New Zealand’s All Blacks rugby team borders on unstoppable. For well over a century, the team that dresses in black but is far from emo has consistently ranked among the world’s best. This year, on home turf, the All Blacks won the world cup, barely breaking a sweat until the final.
“The team leaves an impression of invincibility and ruthlessness,”says tourism.net.nz. “That impression is in no small part due to the potency with which the All Blacks perform the haka.”
The “haka” is, of all things, a dance, but we are not talking Dancing with the Stars here.
As enacted by the All Blacks, the haka is a controlled eruption of energy that features eye-rolling, tongue-lolling, thigh-slapping, roaring, jumping: a spectrum of intense, expressive movements.

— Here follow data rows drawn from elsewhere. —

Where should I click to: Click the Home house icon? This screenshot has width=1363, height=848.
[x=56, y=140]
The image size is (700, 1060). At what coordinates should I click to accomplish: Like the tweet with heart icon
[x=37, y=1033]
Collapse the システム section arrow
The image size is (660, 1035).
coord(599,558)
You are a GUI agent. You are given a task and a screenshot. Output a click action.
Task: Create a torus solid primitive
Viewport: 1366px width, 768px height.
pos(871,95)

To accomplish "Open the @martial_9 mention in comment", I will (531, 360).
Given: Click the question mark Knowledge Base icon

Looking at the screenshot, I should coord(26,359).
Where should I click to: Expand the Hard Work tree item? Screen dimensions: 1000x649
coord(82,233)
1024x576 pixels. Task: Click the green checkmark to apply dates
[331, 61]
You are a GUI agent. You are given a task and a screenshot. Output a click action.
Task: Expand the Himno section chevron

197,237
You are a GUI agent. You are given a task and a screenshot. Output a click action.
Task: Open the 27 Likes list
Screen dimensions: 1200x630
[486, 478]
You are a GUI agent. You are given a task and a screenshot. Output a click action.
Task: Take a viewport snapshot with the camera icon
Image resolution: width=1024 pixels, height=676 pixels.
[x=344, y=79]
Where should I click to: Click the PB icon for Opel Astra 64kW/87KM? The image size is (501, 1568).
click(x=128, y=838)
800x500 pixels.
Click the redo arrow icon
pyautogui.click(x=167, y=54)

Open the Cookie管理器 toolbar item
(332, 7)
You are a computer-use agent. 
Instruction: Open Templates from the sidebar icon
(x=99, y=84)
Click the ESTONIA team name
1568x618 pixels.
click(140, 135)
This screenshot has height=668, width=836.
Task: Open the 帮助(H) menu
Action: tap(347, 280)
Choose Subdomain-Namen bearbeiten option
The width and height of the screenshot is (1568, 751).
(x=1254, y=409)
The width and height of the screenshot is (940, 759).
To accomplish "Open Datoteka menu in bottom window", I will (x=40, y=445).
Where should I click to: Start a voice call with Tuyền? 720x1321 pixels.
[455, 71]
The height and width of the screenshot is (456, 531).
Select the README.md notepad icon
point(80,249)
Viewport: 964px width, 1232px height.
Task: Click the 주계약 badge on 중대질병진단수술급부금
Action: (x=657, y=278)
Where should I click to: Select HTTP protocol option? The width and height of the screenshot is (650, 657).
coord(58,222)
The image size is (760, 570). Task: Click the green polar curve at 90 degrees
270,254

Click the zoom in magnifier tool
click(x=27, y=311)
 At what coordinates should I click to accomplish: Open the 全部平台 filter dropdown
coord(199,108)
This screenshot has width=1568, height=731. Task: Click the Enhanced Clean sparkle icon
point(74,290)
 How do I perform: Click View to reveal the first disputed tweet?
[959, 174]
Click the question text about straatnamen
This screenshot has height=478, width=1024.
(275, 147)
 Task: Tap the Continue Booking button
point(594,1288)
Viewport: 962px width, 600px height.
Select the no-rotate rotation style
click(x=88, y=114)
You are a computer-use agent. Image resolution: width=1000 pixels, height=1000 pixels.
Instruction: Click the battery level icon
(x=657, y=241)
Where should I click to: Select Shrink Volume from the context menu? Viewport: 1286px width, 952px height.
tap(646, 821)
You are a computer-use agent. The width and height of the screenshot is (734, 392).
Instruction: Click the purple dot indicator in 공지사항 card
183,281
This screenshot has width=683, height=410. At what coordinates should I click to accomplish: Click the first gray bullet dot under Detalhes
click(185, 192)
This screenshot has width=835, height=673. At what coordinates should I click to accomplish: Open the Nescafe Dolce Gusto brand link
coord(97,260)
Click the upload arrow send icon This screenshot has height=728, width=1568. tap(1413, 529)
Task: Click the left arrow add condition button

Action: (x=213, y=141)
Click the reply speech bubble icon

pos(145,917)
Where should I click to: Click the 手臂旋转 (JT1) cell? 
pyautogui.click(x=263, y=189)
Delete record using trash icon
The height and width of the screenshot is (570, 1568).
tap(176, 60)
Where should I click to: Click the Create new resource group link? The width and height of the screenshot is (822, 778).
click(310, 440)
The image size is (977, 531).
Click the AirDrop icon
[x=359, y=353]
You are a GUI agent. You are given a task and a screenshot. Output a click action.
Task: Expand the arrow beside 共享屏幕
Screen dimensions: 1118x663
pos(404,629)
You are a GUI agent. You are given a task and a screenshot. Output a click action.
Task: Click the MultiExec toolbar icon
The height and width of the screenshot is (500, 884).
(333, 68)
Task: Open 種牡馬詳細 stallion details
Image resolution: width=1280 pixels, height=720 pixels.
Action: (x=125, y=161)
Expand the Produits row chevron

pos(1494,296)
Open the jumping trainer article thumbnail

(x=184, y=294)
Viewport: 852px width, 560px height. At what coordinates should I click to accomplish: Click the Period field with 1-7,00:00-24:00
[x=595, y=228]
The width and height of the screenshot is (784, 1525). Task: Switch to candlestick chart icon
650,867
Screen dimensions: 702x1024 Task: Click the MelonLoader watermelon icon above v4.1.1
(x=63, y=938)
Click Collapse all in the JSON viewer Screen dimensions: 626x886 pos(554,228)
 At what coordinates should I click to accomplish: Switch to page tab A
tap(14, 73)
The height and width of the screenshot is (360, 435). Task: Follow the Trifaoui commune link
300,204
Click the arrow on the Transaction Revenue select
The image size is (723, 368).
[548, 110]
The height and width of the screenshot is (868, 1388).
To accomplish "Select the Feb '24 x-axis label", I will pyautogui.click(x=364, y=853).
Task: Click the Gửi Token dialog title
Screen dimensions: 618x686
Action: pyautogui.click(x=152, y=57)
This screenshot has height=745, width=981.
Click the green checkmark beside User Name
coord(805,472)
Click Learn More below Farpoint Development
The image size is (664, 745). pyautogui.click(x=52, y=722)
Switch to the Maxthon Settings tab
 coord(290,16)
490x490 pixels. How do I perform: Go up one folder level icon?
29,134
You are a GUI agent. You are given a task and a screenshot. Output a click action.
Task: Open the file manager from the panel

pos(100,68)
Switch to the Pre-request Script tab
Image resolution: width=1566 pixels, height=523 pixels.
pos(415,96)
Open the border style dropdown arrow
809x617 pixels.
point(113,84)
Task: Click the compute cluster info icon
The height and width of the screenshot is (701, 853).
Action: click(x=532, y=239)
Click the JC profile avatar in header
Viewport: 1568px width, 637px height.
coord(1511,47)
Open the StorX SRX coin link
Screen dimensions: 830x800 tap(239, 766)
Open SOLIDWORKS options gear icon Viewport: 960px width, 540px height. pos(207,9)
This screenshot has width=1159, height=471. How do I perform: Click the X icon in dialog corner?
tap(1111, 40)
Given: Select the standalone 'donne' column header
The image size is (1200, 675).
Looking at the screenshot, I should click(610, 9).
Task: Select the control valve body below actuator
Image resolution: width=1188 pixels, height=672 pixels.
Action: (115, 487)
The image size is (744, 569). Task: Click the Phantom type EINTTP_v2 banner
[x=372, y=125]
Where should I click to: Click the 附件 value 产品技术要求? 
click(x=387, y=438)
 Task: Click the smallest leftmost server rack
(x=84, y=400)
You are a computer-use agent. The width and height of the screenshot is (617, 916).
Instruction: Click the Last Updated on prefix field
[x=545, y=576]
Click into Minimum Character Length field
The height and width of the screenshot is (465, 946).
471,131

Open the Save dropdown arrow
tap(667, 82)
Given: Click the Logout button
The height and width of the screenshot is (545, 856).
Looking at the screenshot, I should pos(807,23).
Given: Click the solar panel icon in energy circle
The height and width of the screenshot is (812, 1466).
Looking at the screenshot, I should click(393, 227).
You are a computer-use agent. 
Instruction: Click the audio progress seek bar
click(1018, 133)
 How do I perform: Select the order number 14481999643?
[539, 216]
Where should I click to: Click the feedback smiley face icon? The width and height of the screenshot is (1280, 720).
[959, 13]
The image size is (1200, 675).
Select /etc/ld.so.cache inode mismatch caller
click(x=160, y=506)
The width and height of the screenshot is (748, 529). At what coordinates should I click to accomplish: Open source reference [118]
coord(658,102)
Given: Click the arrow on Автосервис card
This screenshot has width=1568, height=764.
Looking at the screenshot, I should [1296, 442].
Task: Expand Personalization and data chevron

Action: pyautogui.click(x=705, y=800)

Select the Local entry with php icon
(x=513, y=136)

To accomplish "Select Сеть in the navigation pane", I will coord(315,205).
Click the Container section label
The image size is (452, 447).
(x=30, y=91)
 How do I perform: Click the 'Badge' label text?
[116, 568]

“More than any aspect of Maori culture, this complex dance is an expression of the passion, vigour and identity of the race,” says allblacks.com. The passion carries through into the chanting that amounts to much more than mumbo jumbo.
“Ka mate! Ka mate! Ka ora! Ka ora!” the players shout, meaning “I die! I die! I live! I live!” The emphatic performance serves a psychological purpose. It lays down a challenge liable to psyche out the opposition.
The dance with a “psy ops” slant has its roots in the antics of one of New Zealand’s last great warrior chiefs – Te Rauparaha (1768-1849). A dynamic leader, Rauparaha rampaged from the upper North Island’s Waikato to the South Island where his troops wiped out European settlers and southern Maori.
According to legend, the strongman’s haka originated when he was on the run from his enemies. After hiding in a sweet potato field one night, he woke to be told by a “hairy chief” that his enemies had vanished. He then performed his victory haka.
At international rugby matches, the ritual that the happy warrior spawned is officially meant to welcome distinguished visitors and foreign dignitaries, conveying a sense of occasion. But the All Blacks perform the haka right in the opposition’s faces just before kick-off. The ritual gives the All Blacks an unfair edge, some sources reckon.
“Rugby is a psychological game: players cool down after the anthems and then have to get themselves up for kick off, and, lo and behold, just before kick off one team gets to gather, shout a lot, slap thighs and threaten the other team,” writes BBC sports reporter John Beattie.
Whatever the truth, one thing is certain. The haka gives the All Blacks an extra surge of adrenaline, pumping up the spring in their step as they prepare to meet the Aussies, Brits, Tongans – whoever is unlucky enough to be pitted against their electrifying pace and power. Since their first test match against Australia in 1903, the All Blacks have won over 75 per cent of test matches and kept the opposition scoreless in test matches 28 times.
That awesome pattern of success plays out in the haka’s exuberant, motivational last three lines. Here they are in translation: “Up the ladder, up the ladder,/up to the top./The Sun shines!”